The headlines out of Massachusetts suggest stakeholders are now on the same page when it comes to sports betting legislation. That’s welcome news for the Bay State and its myriad of sports betting proposals.
The belief that the state’s three casino operators—MGM, Wynn, and Penn National–are on the same page as Boston-based DraftKings stems from a two-day hearing in front of the Massachusetts Economic Development and Emerging Technologies Committee, and a corresponding letter signed by all three Massachusetts’ casino operators.

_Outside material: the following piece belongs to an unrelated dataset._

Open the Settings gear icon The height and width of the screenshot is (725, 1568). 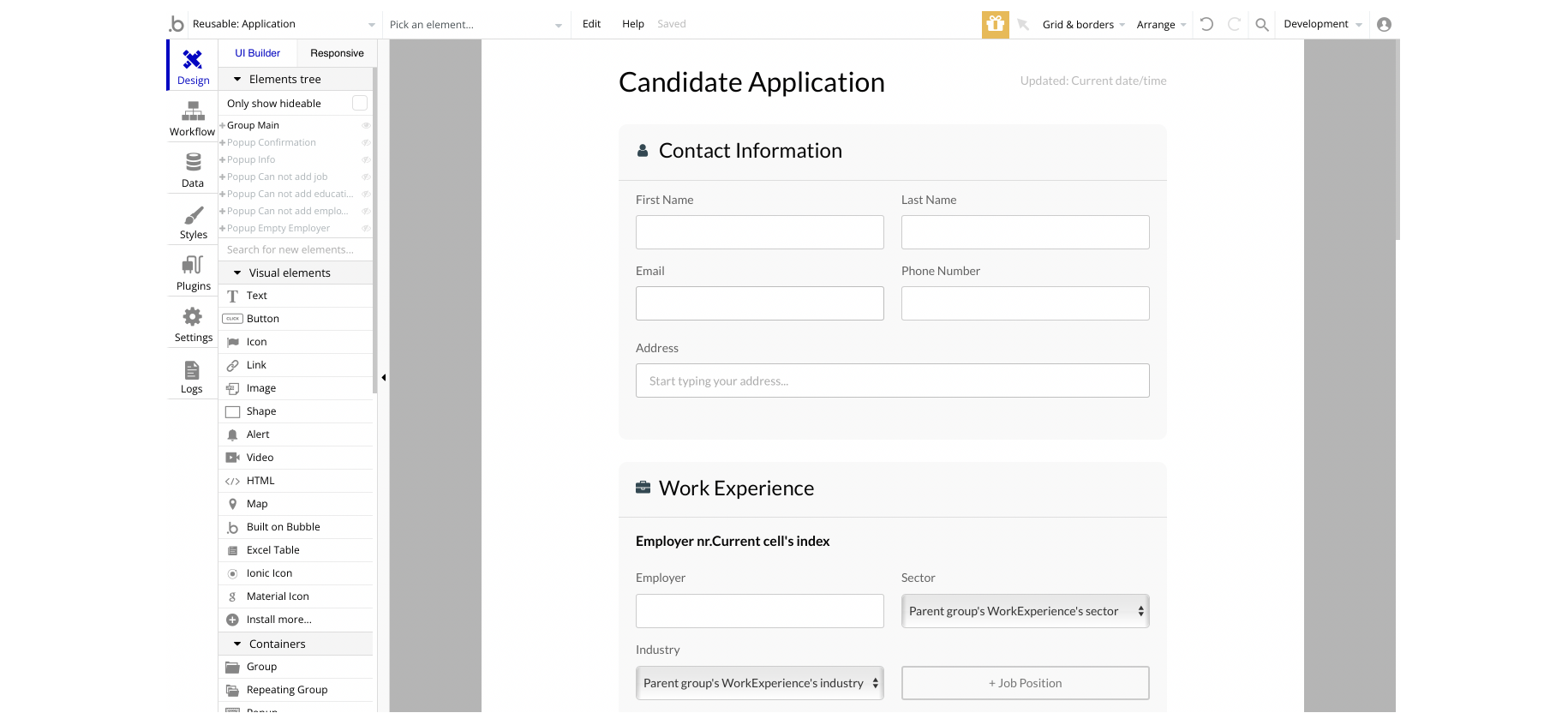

Evidence of stakeholder agreement
The three casino operators lay out the model they would like to see Massachusetts implement in their joint letter:
“Land-based sports betting should be reserved for the Commonwealth’s duly licensed casino operators and mobile sports wagering should be reserved for licensed casino operators and a limited number of daily fantasy sports operators with proven sports wagering experience.”
The letter appears to suggest the three casinos would accept legislation that allows DFS companies with a proven track record in the nascent US sports betting industry to apply for independent mobile sports betting licenses.

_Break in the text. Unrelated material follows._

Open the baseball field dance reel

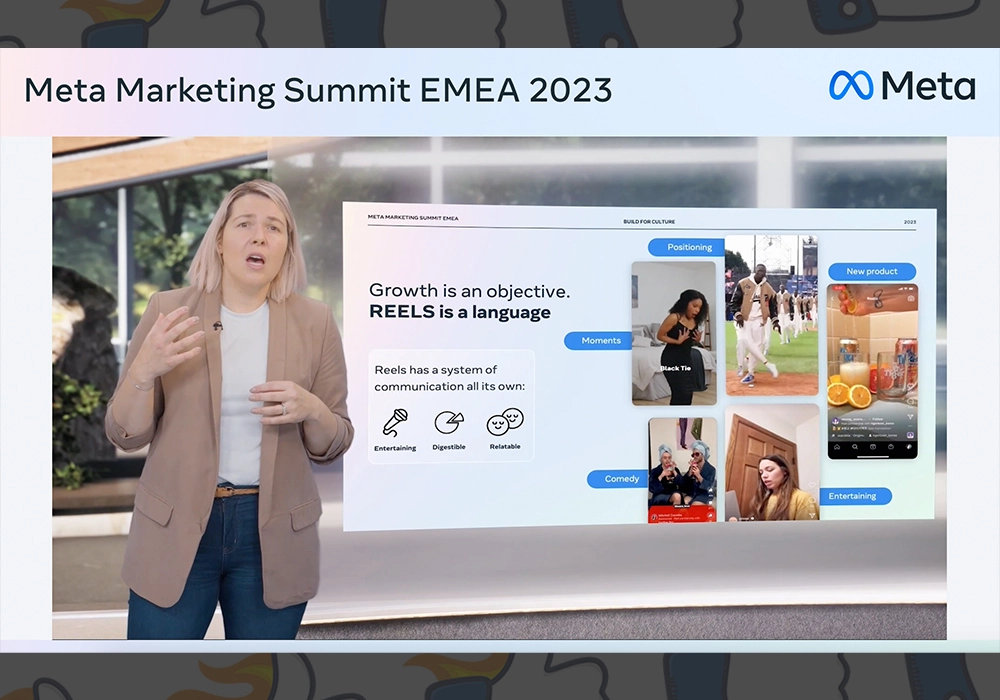(771, 315)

That’s a policy position DraftKings can get behind. Rather than tying all sports betting licenses to land-based casinos, DraftKings has proposed a model that allows non-casinos to apply for mobile sports betting licenses.
A spokesman for the company, James Chisholm, made the case for an open market at the hearing.
“Sports betting is happening right now in Massachusetts,” said Chisholm. “What we want to see happen in Massachusetts is that it’s legalized, it’s regulated, there’s a competitive, open market that fully embraces mobile.”
But things aren’t always as they appear. A narrower reading of the letter coupled with other evidence paints a different picture.
What are Massachusetts casinos really proposing?
Based on the quoted passage above, the letter seems clear cut.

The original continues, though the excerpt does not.